Senor Cardgage, I dont suppose youd maybe wanna make out or somethin...

aww, "make out", wow man. It's been a while (40 years) since I heard that. *big smile*

flapjax at midnite, I was only 10 years old

But you seem to have lived your life bravely flapjax, very much in the spirit of that time. I was only 13 in 67, so I almost missed it, except that being in NYC made it ok to be precocious.

madamjujujive, If '67 was the sweet spot...
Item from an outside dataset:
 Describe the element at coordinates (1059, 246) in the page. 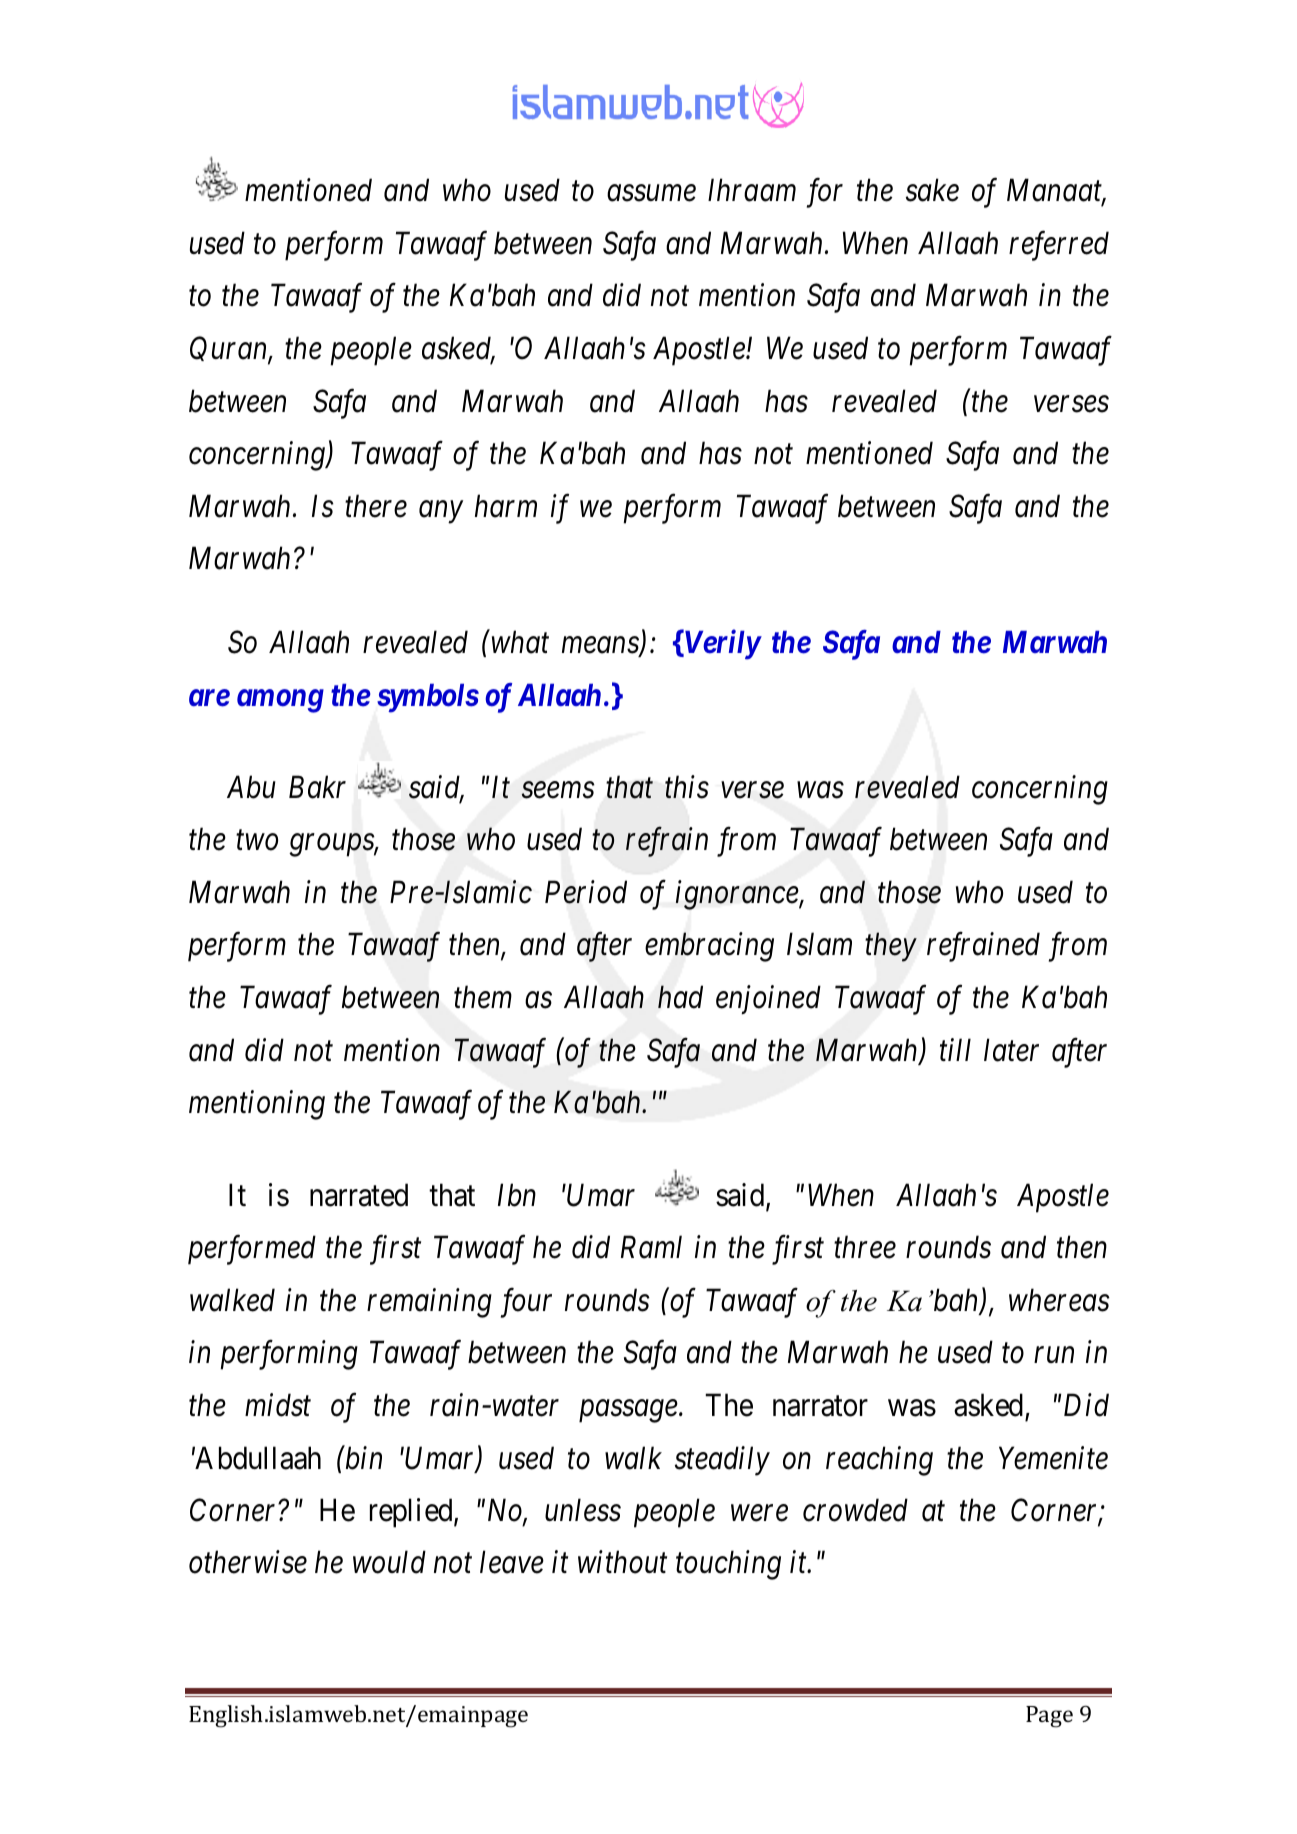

Maybe '67 was the sweet spot in SF, they were radically ahead of the rest of America at that time in many ways. It wasn't so sweet on the East Coast though. Our summer of love was 2 years later in '69, with Woodstock. Rock on!

And it was terribly hard work, let me tell you.

*hard work*, you're naughty.

Rangeboy, Hope I die before I get old.

Any sane person thinks that. People don't tell kids that the 20's are way harder in many ways than the teen years but by 30 -the real beginning of adulthood not 21- there is a feeling that life is manageable and it gets really energizing, fun and passionately interesting. The 40's started out hard for me although most people mellow out then, I didn't. I thought as a kid I'd like to die then at 40, when people seemed old. But there was so much to learn and then, all of a sudden life made so much sense, a wonderful feeling came over me, how good it is to be alive, the world really is an amazing place!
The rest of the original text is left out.